The asymmetrical relationship between signifier and signified is further complicated by the fact that the bar between them cannot itself be signified: 'the S and the s of the Saussurian algorithm are not on the same level, and man only deludes himself when he believes his true place is at their axis'.

===Phallus===

Such a formulation enabled Lacan subsequently to assert that 'the phallus is a signifier...not a phantasy...[and] even less the organ, penis or clitoris, that it symbolizes'. Theorists such as Slavoj Žižek have frequently pointed out this fact in order to defend Lacan against his feminist critics.

== Metonymy and desire, metaphor and the subject ==

Lacan aligns desire with metonymy and the slide of signifiers above the bar, 'indicating that it is the connection between signifier and signifier that permits the lesion in which the signifier installs the lack-of-being in the object relation...in order to invest it with the desire aimed at the very lack it supports'. This produces a situation in which desire is never satisfied, 'being caught in the rails - eternally stretching forth towards the desire for something else - of metonymy' Partly for this reason, one's desires can never be identified in a statement along the lines of: 'I desire x, y and z'. Instead, desire is slippery and metonymical.

-*-*-

● Required work
1: Can you repeat the Lacan passage word for word, starting at "The asymmetrical relationship" and ending at "his feminist critics."?
2: How would you sum up the Lacan passage in two sentences?
The lines after this point bear no relation to the Lacan passage.

● Extracted material
-*-*-

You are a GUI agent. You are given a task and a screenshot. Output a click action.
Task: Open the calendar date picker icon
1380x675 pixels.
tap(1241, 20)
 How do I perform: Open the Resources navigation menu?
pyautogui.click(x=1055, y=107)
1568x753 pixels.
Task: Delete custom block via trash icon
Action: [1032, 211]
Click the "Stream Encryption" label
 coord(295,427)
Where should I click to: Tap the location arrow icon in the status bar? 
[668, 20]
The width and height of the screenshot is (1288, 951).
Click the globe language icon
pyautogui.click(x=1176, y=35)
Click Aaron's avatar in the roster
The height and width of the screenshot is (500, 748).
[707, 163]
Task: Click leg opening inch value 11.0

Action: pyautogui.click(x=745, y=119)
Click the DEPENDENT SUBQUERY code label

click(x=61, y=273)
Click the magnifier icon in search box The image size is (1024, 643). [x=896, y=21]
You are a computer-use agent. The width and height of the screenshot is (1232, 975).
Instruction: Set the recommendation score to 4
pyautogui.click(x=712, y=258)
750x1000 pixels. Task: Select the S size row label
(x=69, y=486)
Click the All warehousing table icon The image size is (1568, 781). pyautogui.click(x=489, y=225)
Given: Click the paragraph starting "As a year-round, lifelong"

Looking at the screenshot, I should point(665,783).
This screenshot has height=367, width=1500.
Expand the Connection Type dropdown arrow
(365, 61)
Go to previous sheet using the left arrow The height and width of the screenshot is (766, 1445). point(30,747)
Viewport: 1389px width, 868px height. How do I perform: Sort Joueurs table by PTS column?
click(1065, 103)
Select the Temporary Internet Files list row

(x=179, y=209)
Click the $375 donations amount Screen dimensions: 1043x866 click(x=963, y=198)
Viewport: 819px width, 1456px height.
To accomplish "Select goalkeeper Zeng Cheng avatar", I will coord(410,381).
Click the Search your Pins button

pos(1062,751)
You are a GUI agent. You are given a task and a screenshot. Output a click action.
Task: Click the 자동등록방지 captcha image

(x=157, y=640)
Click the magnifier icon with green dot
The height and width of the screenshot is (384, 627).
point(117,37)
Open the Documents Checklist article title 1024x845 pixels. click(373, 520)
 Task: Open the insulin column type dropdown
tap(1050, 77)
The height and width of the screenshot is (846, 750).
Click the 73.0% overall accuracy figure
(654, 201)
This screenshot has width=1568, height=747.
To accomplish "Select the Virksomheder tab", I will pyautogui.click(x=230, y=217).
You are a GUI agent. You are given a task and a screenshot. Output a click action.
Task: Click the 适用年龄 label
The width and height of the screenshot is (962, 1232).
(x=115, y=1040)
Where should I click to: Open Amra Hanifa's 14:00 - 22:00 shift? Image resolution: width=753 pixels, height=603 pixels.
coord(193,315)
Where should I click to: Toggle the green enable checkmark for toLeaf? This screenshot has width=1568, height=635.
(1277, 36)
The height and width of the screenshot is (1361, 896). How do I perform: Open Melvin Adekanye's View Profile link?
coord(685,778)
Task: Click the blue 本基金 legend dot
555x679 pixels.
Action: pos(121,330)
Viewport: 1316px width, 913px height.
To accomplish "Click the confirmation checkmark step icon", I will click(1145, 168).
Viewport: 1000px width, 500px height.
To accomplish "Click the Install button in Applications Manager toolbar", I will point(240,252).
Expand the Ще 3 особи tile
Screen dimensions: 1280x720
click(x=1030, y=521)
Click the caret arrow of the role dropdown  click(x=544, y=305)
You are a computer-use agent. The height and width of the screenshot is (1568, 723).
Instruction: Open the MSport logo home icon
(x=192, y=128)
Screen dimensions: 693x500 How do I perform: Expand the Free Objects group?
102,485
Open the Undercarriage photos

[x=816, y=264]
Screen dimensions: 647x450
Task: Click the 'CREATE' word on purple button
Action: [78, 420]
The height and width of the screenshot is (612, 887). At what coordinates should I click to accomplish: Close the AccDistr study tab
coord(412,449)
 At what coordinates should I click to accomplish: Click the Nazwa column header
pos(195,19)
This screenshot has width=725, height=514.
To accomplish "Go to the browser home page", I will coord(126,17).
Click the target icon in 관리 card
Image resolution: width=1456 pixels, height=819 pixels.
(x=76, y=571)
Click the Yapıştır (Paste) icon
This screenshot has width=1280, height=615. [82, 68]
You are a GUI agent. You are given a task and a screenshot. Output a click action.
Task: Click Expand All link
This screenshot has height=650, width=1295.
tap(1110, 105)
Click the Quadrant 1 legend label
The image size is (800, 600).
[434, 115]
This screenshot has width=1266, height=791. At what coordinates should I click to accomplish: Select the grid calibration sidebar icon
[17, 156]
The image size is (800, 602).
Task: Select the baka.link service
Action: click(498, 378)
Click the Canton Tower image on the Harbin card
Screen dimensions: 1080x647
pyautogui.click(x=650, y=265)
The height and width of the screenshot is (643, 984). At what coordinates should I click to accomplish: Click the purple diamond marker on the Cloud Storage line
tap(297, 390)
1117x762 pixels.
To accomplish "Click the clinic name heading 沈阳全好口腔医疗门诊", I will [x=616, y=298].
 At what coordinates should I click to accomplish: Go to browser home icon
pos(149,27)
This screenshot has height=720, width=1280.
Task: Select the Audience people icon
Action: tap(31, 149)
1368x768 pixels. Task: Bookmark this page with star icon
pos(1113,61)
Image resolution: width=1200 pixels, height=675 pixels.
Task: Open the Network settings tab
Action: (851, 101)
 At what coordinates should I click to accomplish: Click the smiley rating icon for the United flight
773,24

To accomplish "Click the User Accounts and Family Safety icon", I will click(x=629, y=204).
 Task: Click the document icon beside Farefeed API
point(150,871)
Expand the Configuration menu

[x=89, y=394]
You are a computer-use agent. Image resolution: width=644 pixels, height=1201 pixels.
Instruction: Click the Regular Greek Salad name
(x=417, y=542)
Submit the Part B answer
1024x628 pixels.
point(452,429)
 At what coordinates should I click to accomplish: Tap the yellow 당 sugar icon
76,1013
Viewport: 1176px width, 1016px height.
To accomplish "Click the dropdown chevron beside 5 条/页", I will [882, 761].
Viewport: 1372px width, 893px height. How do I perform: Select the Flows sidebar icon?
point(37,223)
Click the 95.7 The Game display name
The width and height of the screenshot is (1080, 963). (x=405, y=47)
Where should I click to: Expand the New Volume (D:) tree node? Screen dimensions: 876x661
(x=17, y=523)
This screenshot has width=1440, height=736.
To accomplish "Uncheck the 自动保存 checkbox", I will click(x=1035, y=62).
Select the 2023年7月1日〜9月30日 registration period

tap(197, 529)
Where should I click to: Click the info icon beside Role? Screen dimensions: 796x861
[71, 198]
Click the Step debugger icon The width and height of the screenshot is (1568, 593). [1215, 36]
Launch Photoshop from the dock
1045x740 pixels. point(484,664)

-*-*-

● Replies
1:
The asymmetrical relationship between signifier and signified is further complicated by the fact that the bar between them cannot itself be signified: 'the S and the s of the Saussurian algorithm are not on the same level, and man only deludes himself when he believes his true place is at their axis'.

===Phallus===

Such a formulation enabled Lacan subsequently to assert that 'the phallus is a signifier...not a phantasy...[and] even less the organ, penis or clitoris, that it symbolizes'. Theorists such as Slavoj Žižek have frequently pointed out this fact in order to defend Lacan against his feminist critics.

2: Because the bar between signifier and signified cannot itself be signified, Lacan could assert that the phallus is a signifier, not a fantasy or the organ it symbolizes. He aligns desire with metonymy and the slide of signifiers, so desire is never satisfied and cannot be stated as a list of wants but remains slippery.